§ Dataset:
--*--

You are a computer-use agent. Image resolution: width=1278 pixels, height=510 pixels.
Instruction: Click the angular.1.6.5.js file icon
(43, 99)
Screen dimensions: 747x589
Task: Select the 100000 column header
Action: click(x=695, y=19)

--*--

§ Work task: Nothing in the data above may be skipped; repeat it all exactly.

§ Task output:
You are a computer-use agent. Image resolution: width=1278 pixels, height=510 pixels.
Instruction: Click the angular.1.6.5.js file icon
(43, 99)
Screen dimensions: 747x589
Task: Select the 100000 column header
Action: click(x=695, y=19)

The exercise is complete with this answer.